Conflito de gerações: O "bad boy"  Richard Horne (Eamon Farren) e Rebecca "Becky" Burnett (Amanda Seyfried) a problemática filha de Shelly Briggs têm um romance complicado

 
 Temos Monica Belluci, interpretando a si mesma no sonho de Gordon Cooper (o próprio David Linch). O ausente Phillip Jeffries (David Bowie) reaparece em cenas aproveitadas do filme  Twin Peaks - The Fire Walk with Me, pois ele faleceu antes de poder participar das gravações desta temporada. Seu personagem foi dublado por um ator e seu visual... bem, só vendo! Estes são alguns dos momentos surreais envolvendo passagens entre as dimensões espirituais e outras bizarrices, como um assassino anão de alta periculosidade ou um personagem de pouquíssima importância, num momento digno da Marvel, provar-se mais capaz de ser o Punho de Ferro do que o próprio Danny Rand...
 

Charlie (Clark Middleton) e Audrey Horne (Sherilyn Fenn) vivem um casamento falido


 Somente no episódio 16 Dale Cooper deixa para trás o modo Rain Man para reassumir o seu lugar de protagonista.
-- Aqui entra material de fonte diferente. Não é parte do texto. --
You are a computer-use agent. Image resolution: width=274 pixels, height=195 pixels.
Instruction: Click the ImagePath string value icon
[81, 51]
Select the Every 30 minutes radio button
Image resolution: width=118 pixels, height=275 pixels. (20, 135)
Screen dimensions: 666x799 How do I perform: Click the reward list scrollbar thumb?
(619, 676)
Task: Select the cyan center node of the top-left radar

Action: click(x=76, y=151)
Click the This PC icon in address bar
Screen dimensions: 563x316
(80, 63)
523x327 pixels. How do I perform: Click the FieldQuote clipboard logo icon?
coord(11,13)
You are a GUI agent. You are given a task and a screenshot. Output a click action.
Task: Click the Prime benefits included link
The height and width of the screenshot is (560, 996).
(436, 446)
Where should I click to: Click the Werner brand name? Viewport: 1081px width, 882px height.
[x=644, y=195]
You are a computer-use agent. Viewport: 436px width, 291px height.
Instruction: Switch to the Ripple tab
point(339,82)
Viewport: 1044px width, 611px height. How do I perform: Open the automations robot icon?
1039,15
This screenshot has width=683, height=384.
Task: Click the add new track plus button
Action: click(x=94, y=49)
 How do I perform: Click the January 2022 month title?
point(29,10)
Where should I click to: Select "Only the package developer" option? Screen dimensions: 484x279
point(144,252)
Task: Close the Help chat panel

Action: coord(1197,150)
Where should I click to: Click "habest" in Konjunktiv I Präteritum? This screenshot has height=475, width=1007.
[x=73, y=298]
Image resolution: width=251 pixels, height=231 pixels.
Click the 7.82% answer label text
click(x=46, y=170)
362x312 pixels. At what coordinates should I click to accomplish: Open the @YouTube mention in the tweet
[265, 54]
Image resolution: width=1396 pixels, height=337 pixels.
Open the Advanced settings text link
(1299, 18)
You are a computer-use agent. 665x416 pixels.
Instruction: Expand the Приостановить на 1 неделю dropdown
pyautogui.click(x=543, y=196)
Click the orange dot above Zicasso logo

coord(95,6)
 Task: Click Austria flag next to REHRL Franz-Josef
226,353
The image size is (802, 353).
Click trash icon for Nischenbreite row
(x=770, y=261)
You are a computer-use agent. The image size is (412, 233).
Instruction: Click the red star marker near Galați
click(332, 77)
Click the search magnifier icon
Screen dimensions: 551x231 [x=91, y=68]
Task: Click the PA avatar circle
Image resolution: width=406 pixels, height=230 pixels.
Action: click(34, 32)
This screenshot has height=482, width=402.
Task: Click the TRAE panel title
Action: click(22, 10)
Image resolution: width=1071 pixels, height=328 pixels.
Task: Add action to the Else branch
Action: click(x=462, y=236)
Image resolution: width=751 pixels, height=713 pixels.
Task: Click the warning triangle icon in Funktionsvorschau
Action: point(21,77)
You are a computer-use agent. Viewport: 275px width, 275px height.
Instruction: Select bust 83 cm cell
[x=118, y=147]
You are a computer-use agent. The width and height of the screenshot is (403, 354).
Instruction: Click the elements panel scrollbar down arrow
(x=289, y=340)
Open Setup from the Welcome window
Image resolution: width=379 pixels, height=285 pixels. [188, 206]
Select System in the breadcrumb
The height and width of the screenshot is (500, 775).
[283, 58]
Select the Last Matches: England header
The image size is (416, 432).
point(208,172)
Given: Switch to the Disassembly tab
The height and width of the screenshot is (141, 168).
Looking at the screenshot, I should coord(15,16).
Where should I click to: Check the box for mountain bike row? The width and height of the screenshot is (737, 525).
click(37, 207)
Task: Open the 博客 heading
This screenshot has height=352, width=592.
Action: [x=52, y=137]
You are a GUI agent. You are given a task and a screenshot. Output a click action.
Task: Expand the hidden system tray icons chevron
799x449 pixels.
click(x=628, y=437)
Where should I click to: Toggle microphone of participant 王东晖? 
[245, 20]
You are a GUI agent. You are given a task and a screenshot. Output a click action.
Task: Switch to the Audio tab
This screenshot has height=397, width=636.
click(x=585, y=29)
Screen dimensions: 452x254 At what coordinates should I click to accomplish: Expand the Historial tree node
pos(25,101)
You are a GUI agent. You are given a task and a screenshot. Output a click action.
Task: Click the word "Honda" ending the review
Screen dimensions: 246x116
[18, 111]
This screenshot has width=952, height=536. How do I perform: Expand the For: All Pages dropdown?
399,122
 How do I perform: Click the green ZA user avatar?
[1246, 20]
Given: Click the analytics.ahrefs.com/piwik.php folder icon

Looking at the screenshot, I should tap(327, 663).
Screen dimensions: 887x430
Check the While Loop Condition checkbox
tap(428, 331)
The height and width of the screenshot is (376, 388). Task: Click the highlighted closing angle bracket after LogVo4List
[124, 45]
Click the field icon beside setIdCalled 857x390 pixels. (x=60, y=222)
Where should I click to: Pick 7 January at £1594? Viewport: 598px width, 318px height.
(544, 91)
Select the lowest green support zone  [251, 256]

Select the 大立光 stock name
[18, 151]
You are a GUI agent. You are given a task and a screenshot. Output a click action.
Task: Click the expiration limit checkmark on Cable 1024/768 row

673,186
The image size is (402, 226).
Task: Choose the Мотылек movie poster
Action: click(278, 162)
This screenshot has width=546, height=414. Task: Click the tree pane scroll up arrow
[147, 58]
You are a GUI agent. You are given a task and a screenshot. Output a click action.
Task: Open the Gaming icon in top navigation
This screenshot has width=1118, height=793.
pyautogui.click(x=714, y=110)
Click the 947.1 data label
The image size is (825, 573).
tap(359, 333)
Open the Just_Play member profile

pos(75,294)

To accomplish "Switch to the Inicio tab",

E que volta! Dá gosto voltar a vê-lo em plana forma, agindo com sua certeza do que tem de ser feito e de como ser feito, não deixando dúvida de que ele é o cara! Neste momento percebe-se o extraordinário ator que é Kyle MacLachlan, conseguindo criar personagens tão definidos com detalhes tão mínimos.
 
 
Famíia disfuncional: O pai Andy Brennan (Harry Goaz), Wally Brando (Michael Cena), e a mãe, Lucy (Kimmy Robertson)
 
Uma vez nosso protagonista chegando em Twin Peaks, explicações são dadas (algumas, só algumas...), decisões são tomadas e um plano posto em ação. Nisso percebemos o desvendar do que seria um Lynchverso de realidades paralelas, com Cooper sendo capaz de transitar entre elas no tempo e no espaço, tentando reescrever destinos trágicos, mas enfrentando as consequências de mexer na cadeia de acontecimentos.
 
 
"Senorita Dido" (Joy Nash) e a "forma espiritual" que viria a ser Laura Palmer
 
 
 
Cooper não é Doctor Who e não tem um De Lorean capaz de viajar no tempo e assim, parece que a sua jornada ainda poderá demorar um pouco para chegar a sua conclusão. Esperemos não ter de aguardar mais 25 anos...
 

Diretor do FBI Gordon Cole (David Lynch, no centro): "- E então, gostaram???"